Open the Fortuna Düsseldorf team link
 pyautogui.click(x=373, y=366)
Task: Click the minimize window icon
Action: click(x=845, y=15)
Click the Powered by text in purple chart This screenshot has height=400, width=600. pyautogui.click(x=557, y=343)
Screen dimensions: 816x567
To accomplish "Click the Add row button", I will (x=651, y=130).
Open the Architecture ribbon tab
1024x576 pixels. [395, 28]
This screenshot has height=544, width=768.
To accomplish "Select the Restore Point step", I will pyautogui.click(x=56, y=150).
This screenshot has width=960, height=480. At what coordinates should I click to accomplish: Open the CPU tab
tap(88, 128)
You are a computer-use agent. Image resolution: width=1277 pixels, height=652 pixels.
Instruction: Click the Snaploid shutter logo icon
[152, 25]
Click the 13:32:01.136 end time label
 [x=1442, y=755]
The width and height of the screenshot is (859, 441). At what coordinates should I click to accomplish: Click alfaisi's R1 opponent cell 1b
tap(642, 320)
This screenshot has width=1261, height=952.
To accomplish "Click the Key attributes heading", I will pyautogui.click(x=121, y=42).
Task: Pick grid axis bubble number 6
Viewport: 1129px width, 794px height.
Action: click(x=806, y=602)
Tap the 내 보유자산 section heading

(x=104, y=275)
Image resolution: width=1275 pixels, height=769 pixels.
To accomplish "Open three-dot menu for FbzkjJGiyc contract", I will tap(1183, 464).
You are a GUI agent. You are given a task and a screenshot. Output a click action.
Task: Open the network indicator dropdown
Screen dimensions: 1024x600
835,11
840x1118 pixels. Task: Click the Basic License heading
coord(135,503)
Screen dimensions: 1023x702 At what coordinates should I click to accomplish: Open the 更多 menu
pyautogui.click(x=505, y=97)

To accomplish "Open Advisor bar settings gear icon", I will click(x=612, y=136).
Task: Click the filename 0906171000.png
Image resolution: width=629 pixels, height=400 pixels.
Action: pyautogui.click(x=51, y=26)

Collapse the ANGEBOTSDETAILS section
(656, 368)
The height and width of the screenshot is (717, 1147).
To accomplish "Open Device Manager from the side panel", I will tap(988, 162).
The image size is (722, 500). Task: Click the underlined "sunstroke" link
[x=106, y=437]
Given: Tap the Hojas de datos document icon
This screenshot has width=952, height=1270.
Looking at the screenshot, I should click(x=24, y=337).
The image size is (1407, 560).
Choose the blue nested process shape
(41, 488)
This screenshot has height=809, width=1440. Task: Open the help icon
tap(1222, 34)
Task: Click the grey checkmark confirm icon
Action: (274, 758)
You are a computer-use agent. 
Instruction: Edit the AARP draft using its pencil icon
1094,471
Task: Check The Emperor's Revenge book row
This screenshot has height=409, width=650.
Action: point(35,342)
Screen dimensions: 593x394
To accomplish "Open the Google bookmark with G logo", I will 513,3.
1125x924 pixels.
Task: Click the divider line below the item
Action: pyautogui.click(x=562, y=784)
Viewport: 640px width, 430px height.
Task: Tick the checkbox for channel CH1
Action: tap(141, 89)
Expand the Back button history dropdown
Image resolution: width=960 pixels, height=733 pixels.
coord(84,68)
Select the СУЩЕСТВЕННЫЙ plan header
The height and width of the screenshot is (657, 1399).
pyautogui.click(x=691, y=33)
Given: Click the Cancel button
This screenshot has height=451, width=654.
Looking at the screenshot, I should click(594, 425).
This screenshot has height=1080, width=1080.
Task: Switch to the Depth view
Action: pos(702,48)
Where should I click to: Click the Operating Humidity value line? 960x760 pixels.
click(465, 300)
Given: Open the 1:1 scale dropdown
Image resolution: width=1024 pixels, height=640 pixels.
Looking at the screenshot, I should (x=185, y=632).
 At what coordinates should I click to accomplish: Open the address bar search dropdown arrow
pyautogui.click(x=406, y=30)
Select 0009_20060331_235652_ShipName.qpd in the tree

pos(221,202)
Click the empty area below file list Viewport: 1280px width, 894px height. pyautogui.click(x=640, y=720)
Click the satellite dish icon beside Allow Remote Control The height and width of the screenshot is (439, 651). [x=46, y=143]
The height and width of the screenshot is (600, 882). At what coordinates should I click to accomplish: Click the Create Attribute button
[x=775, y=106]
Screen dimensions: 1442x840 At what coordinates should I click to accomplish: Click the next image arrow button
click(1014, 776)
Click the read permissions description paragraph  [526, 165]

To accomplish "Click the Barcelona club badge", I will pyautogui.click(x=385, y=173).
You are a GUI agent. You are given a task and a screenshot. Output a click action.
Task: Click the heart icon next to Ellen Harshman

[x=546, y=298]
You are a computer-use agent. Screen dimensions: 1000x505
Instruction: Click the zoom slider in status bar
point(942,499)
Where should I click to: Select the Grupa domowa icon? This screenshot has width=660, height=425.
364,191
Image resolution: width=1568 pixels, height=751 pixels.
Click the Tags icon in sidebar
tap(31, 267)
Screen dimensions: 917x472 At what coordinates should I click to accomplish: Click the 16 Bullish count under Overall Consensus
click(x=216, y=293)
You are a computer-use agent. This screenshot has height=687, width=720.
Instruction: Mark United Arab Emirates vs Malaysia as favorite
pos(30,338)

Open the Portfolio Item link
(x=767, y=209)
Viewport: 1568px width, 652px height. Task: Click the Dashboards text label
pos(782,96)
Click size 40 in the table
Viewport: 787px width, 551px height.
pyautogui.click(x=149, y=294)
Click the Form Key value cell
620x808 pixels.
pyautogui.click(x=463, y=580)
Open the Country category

━━━━━━━━

### Directions
In the entries above, take the line containing "You are a computer-use agent. Screen" and each later line through the last, and repeat them exactly. Output nothing else.

### Task answer
You are a computer-use agent. Screen dimensions: 1000x505
Instruction: Click the zoom slider in status bar
point(942,499)
Where should I click to: Select the Grupa domowa icon? This screenshot has width=660, height=425.
364,191
Image resolution: width=1568 pixels, height=751 pixels.
Click the Tags icon in sidebar
tap(31, 267)
Screen dimensions: 917x472 At what coordinates should I click to accomplish: Click the 16 Bullish count under Overall Consensus
click(x=216, y=293)
You are a computer-use agent. This screenshot has height=687, width=720.
Instruction: Mark United Arab Emirates vs Malaysia as favorite
pos(30,338)

Open the Portfolio Item link
(x=767, y=209)
Viewport: 1568px width, 652px height. Task: Click the Dashboards text label
pos(782,96)
Click size 40 in the table
Viewport: 787px width, 551px height.
pyautogui.click(x=149, y=294)
Click the Form Key value cell
620x808 pixels.
pyautogui.click(x=463, y=580)
Open the Country category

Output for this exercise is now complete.